What is needed :: Render each line of the entries below as a Markdown table with two columns, No. and Text. Number the rows in order and skip blank lines.

─── Records shown ───

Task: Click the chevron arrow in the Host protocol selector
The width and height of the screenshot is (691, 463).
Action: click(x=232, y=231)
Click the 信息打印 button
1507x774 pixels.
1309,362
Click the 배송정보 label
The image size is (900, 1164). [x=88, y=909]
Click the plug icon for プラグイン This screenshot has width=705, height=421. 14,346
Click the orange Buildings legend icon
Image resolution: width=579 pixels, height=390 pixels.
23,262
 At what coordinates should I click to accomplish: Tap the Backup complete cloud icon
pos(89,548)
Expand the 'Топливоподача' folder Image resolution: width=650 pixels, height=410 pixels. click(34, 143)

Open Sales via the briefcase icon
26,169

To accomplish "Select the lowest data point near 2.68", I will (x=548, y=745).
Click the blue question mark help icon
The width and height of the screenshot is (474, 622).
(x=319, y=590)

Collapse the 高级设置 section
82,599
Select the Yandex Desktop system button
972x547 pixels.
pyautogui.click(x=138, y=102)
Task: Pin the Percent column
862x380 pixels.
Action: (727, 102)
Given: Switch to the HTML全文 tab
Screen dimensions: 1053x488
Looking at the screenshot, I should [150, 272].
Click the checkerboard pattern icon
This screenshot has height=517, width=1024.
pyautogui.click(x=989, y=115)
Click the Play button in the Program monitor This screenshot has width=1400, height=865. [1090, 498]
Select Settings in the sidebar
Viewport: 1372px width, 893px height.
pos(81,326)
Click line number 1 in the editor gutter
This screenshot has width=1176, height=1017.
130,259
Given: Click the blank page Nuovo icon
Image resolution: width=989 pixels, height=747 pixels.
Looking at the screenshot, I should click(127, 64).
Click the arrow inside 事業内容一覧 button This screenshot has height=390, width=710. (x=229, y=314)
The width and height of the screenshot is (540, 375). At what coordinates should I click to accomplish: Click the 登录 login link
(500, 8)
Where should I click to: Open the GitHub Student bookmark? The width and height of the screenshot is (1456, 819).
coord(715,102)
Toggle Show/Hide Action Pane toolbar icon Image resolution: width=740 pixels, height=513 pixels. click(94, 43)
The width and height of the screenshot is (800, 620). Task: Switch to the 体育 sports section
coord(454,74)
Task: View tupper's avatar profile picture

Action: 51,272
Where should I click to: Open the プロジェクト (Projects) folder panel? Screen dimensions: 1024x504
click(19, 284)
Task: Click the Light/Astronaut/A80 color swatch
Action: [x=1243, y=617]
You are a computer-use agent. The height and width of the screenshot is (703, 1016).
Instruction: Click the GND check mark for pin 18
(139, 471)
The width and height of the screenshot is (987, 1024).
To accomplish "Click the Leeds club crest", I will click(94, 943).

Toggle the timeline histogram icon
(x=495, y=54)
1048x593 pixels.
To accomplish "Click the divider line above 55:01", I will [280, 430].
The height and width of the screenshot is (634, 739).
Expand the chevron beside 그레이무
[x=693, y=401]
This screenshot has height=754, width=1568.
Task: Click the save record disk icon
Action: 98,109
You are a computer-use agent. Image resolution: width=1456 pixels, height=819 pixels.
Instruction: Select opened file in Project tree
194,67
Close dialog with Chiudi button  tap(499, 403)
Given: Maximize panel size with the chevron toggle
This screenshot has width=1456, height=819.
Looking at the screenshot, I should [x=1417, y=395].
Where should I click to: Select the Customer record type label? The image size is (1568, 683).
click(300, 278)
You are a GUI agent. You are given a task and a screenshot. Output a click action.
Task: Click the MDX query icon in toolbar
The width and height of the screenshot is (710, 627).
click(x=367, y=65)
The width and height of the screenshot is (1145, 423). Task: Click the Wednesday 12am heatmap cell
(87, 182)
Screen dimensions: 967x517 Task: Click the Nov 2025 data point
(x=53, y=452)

───

Expected answer ::
| No. | Text |
|---|---|
| 1 | Task: Click the chevron arrow in the Host protocol selector |
| 2 | The width and height of the screenshot is (691, 463). |
| 3 | Action: click(x=232, y=231) |
| 4 | Click the 信息打印 button |
| 5 | 1507x774 pixels. |
| 6 | 1309,362 |
| 7 | Click the 배송정보 label |
| 8 | The image size is (900, 1164). [x=88, y=909] |
| 9 | Click the plug icon for プラグイン This screenshot has width=705, height=421. 14,346 |
| 10 | Click the orange Buildings legend icon |
| 11 | Image resolution: width=579 pixels, height=390 pixels. |
| 12 | 23,262 |
| 13 |  At what coordinates should I click to accomplish: Tap the Backup complete cloud icon |
| 14 | pos(89,548) |
| 15 | Expand the 'Топливоподача' folder Image resolution: width=650 pixels, height=410 pixels. click(34, 143) |
| 16 | Open Sales via the briefcase icon |
| 17 | 26,169 |
| 18 | To accomplish "Select the lowest data point near 2.68", I will (x=548, y=745). |
| 19 | Click the blue question mark help icon |
| 20 | The width and height of the screenshot is (474, 622). |
| 21 | (x=319, y=590) |
| 22 | Collapse the 高级设置 section |
| 23 | 82,599 |
| 24 | Select the Yandex Desktop system button |
| 25 | 972x547 pixels. |
| 26 | pyautogui.click(x=138, y=102) |
| 27 | Task: Pin the Percent column |
| 28 | 862x380 pixels. |
| 29 | Action: (727, 102) |
| 30 | Given: Switch to the HTML全文 tab |
| 31 | Screen dimensions: 1053x488 |
| 32 | Looking at the screenshot, I should [150, 272]. |
| 33 | Click the checkerboard pattern icon |
| 34 | This screenshot has height=517, width=1024. |
| 35 | pyautogui.click(x=989, y=115) |
| 36 | Click the Play button in the Program monitor This screenshot has width=1400, height=865. [1090, 498] |
| 37 | Select Settings in the sidebar |
| 38 | Viewport: 1372px width, 893px height. |
| 39 | pos(81,326) |
| 40 | Click line number 1 in the editor gutter |
| 41 | This screenshot has width=1176, height=1017. |
| 42 | 130,259 |
| 43 | Given: Click the blank page Nuovo icon |
| 44 | Image resolution: width=989 pixels, height=747 pixels. |
| 45 | Looking at the screenshot, I should click(127, 64). |
| 46 | Click the arrow inside 事業内容一覧 button This screenshot has height=390, width=710. (x=229, y=314) |
| 47 | The width and height of the screenshot is (540, 375). At what coordinates should I click to accomplish: Click the 登录 login link |
| 48 | (500, 8) |
| 49 | Where should I click to: Open the GitHub Student bookmark? The width and height of the screenshot is (1456, 819). |
| 50 | coord(715,102) |
| 51 | Toggle Show/Hide Action Pane toolbar icon Image resolution: width=740 pixels, height=513 pixels. click(94, 43) |
| 52 | The width and height of the screenshot is (800, 620). Task: Switch to the 体育 sports section |
| 53 | coord(454,74) |
| 54 | Task: View tupper's avatar profile picture |
| 55 | Action: 51,272 |
| 56 | Where should I click to: Open the プロジェクト (Projects) folder panel? Screen dimensions: 1024x504 |
| 57 | click(19, 284) |
| 58 | Task: Click the Light/Astronaut/A80 color swatch |
| 59 | Action: [x=1243, y=617] |
| 60 | You are a computer-use agent. The height and width of the screenshot is (703, 1016). |
| 61 | Instruction: Click the GND check mark for pin 18 |
| 62 | (139, 471) |
| 63 | The width and height of the screenshot is (987, 1024). |
| 64 | To accomplish "Click the Leeds club crest", I will click(94, 943). |
| 65 | Toggle the timeline histogram icon |
| 66 | (x=495, y=54) |
| 67 | 1048x593 pixels. |
| 68 | To accomplish "Click the divider line above 55:01", I will [280, 430]. |
| 69 | The height and width of the screenshot is (634, 739). |
| 70 | Expand the chevron beside 그레이무 |
| 71 | [x=693, y=401] |
| 72 | This screenshot has height=754, width=1568. |
| 73 | Task: Click the save record disk icon |
| 74 | Action: 98,109 |
| 75 | You are a computer-use agent. Image resolution: width=1456 pixels, height=819 pixels. |
| 76 | Instruction: Select opened file in Project tree |
| 77 | 194,67 |
| 78 | Close dialog with Chiudi button  tap(499, 403) |
| 79 | Given: Maximize panel size with the chevron toggle |
| 80 | This screenshot has width=1456, height=819. |
| 81 | Looking at the screenshot, I should [x=1417, y=395]. |
| 82 | Where should I click to: Select the Customer record type label? The image size is (1568, 683). |
| 83 | click(300, 278) |
| 84 | You are a GUI agent. You are given a task and a screenshot. Output a click action. |
| 85 | Task: Click the MDX query icon in toolbar |
| 86 | The width and height of the screenshot is (710, 627). |
| 87 | click(x=367, y=65) |
| 88 | The width and height of the screenshot is (1145, 423). Task: Click the Wednesday 12am heatmap cell |
| 89 | (87, 182) |
| 90 | Screen dimensions: 967x517 Task: Click the Nov 2025 data point |
| 91 | (x=53, y=452) |